**TASK REQUIREMENTS:** Without leaving out a single line, copy the records exactly.

**DATA:**

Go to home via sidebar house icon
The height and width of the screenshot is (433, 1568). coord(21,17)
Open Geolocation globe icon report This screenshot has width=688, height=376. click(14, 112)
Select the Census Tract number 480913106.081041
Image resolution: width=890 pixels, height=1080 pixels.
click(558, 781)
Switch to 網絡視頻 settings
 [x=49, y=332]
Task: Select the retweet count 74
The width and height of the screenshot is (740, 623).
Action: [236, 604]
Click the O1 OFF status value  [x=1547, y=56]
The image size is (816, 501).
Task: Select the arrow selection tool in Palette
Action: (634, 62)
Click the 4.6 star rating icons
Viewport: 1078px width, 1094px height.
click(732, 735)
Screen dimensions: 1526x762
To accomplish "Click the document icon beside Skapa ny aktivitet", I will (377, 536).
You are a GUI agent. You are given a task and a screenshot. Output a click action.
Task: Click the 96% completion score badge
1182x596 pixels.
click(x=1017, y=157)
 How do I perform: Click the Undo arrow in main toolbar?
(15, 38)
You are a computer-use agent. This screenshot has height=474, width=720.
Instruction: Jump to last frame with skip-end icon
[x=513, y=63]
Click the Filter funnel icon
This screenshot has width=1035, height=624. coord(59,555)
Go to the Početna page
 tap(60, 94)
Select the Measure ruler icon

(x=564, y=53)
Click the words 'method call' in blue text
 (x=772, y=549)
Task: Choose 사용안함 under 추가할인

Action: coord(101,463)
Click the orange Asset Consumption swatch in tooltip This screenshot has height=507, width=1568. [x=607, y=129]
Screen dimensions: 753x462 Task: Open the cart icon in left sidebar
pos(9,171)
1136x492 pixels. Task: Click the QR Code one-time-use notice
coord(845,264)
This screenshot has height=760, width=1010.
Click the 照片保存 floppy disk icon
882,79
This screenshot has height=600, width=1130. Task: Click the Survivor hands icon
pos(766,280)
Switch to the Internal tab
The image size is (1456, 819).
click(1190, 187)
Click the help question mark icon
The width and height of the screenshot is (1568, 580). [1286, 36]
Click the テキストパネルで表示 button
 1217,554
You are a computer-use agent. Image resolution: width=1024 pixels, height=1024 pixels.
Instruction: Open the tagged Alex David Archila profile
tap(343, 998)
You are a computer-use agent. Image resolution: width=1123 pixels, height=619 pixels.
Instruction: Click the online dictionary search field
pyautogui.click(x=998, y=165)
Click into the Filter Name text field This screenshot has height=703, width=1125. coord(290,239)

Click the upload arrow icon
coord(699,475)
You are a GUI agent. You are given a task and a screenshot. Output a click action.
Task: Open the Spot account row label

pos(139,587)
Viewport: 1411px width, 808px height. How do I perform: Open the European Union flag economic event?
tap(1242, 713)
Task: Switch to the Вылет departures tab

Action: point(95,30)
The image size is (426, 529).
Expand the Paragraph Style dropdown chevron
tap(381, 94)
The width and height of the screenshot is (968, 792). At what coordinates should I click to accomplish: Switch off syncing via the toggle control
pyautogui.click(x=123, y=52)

**REPLY:**
Go to home via sidebar house icon
The height and width of the screenshot is (433, 1568). coord(21,17)
Open Geolocation globe icon report This screenshot has width=688, height=376. click(14, 112)
Select the Census Tract number 480913106.081041
Image resolution: width=890 pixels, height=1080 pixels.
click(558, 781)
Switch to 網絡視頻 settings
 [x=49, y=332]
Task: Select the retweet count 74
The width and height of the screenshot is (740, 623).
Action: [236, 604]
Click the O1 OFF status value  [x=1547, y=56]
The image size is (816, 501).
Task: Select the arrow selection tool in Palette
Action: (634, 62)
Click the 4.6 star rating icons
Viewport: 1078px width, 1094px height.
click(732, 735)
Screen dimensions: 1526x762
To accomplish "Click the document icon beside Skapa ny aktivitet", I will (377, 536).
You are a GUI agent. You are given a task and a screenshot. Output a click action.
Task: Click the 96% completion score badge
1182x596 pixels.
click(x=1017, y=157)
 How do I perform: Click the Undo arrow in main toolbar?
(15, 38)
You are a computer-use agent. This screenshot has height=474, width=720.
Instruction: Jump to last frame with skip-end icon
[x=513, y=63]
Click the Filter funnel icon
This screenshot has width=1035, height=624. coord(59,555)
Go to the Početna page
 tap(60, 94)
Select the Measure ruler icon

(x=564, y=53)
Click the words 'method call' in blue text
 (x=772, y=549)
Task: Choose 사용안함 under 추가할인

Action: coord(101,463)
Click the orange Asset Consumption swatch in tooltip This screenshot has height=507, width=1568. [x=607, y=129]
Screen dimensions: 753x462 Task: Open the cart icon in left sidebar
pos(9,171)
1136x492 pixels. Task: Click the QR Code one-time-use notice
coord(845,264)
This screenshot has height=760, width=1010.
Click the 照片保存 floppy disk icon
882,79
This screenshot has height=600, width=1130. Task: Click the Survivor hands icon
pos(766,280)
Switch to the Internal tab
The image size is (1456, 819).
click(1190, 187)
Click the help question mark icon
The width and height of the screenshot is (1568, 580). [1286, 36]
Click the テキストパネルで表示 button
 1217,554
You are a computer-use agent. Image resolution: width=1024 pixels, height=1024 pixels.
Instruction: Open the tagged Alex David Archila profile
tap(343, 998)
You are a computer-use agent. Image resolution: width=1123 pixels, height=619 pixels.
Instruction: Click the online dictionary search field
pyautogui.click(x=998, y=165)
Click into the Filter Name text field This screenshot has height=703, width=1125. coord(290,239)

Click the upload arrow icon
coord(699,475)
You are a GUI agent. You are given a task and a screenshot. Output a click action.
Task: Open the Spot account row label

pos(139,587)
Viewport: 1411px width, 808px height. How do I perform: Open the European Union flag economic event?
tap(1242, 713)
Task: Switch to the Вылет departures tab

Action: point(95,30)
The image size is (426, 529).
Expand the Paragraph Style dropdown chevron
tap(381, 94)
The width and height of the screenshot is (968, 792). At what coordinates should I click to accomplish: Switch off syncing via the toggle control
pyautogui.click(x=123, y=52)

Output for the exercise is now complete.